* **SOURCE DOCUMENT**:

++++++++

VIRTUALLY all the Orang Asli households in the peninsula are in the income bracket of the poorest 40% of Malaysians, says NGO the Center for Orang Asli Concerns.

The centre estimates that 54,600 or 99.29% of all Orang Asli households earn below RM4,000 a month, putting them in the B40 category.

The poverty trap is hard to get out of, according to a 2013 paper, ‘Orang Asli in Peninsular Malaysia: population, spatial distribution and socio-economic condition’ (Masron et al).

Customary land

The main reason is the dispossession of their native customary land, which has been the source of their livelihoods.

“Deprived of their land, they are increasingly pushed from a subsistence economy into the prevailing cash economy,” the paper reports.

Except for a very small number of groups who are semi-nomads, official reports estimate that around 60% of Orang Asli actually live in or close to urban centres and most are connected to contemporary economies.

According to Masron, some groups have actually done so for hundreds of years.

Economic activities

Currently, the communities’ main economic activities are harvesting and selling forest products such as petai, durian and rattan; managing and selling products from rubber, oil palm or fruit and vegetable smallholdings; and wage jobs in towns and cities.

Still, the majority is not integrated into mainstream society, either by choice or lack of choice due to discrimination and lack of education.

++++++++

* **PROMPT 1**: In the article on Orang Asli poverty, what share of Orang Asli households does the Center for Orang Asli Concerns estimate earn below RM4,000 a month?
* **PROMPT 2**: Copy the passage from the article on Orang Asli poverty starting with "The main reason" and going on through "the paper reports.".

[Records in a dataset]
++++++++

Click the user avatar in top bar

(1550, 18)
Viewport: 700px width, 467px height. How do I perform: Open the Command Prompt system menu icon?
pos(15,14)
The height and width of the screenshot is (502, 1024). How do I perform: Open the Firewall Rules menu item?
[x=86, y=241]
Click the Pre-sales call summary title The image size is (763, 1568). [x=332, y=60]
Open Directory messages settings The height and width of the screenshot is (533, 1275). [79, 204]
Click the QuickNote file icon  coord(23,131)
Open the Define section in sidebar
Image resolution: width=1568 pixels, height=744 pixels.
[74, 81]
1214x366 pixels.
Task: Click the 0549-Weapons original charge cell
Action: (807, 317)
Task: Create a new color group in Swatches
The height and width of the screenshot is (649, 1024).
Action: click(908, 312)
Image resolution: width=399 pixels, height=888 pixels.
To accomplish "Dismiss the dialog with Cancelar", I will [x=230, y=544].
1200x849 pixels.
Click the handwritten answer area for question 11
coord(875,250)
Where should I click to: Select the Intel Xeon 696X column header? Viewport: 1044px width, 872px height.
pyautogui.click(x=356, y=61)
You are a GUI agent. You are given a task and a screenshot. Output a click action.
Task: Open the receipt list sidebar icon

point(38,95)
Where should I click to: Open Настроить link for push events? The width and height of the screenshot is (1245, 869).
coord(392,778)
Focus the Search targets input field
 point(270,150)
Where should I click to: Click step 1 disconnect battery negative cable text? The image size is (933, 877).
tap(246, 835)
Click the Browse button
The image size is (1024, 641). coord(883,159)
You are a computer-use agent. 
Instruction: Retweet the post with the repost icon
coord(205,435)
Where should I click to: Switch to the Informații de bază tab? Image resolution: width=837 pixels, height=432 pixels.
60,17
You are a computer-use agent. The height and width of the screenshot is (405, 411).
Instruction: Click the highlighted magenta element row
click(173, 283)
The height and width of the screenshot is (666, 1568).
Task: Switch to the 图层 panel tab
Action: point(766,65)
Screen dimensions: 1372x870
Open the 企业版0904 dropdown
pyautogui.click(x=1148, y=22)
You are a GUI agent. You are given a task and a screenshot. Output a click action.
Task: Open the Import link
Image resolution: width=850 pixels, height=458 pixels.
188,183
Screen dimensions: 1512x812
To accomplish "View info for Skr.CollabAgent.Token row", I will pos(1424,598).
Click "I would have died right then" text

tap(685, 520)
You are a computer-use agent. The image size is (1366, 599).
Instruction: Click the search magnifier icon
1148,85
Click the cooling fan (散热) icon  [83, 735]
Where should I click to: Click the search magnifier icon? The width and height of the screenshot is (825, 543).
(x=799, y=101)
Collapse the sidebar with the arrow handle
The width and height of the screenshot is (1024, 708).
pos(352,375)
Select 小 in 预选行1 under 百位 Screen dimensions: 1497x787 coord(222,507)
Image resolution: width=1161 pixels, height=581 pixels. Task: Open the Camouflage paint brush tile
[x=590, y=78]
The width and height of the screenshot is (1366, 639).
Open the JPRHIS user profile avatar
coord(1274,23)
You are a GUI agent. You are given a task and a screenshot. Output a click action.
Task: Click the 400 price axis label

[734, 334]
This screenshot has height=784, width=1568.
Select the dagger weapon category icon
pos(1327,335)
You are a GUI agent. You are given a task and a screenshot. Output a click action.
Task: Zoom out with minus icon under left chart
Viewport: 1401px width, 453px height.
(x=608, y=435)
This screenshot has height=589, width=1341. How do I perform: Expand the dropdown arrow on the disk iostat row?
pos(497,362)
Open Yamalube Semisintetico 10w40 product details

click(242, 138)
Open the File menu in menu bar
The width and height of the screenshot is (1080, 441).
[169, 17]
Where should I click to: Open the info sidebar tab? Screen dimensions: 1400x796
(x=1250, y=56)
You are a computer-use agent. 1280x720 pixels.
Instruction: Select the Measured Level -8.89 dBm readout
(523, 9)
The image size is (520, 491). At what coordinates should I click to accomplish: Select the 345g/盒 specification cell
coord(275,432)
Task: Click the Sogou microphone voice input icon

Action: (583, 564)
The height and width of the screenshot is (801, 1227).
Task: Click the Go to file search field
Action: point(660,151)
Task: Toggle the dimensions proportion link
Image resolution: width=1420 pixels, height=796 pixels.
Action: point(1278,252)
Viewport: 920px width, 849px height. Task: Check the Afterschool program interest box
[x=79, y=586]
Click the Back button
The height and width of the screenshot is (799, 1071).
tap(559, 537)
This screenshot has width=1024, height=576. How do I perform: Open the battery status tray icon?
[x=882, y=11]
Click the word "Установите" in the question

++++++++

* **WRITTEN SOLUTION 1**: 99.29%, or 54,600 households.

* **WRITTEN SOLUTION 2**:
The main reason is the dispossession of their native customary land, which has been the source of their livelihoods.

“Deprived of their land, they are increasingly pushed from a subsistence economy into the prevailing cash economy,” the paper reports.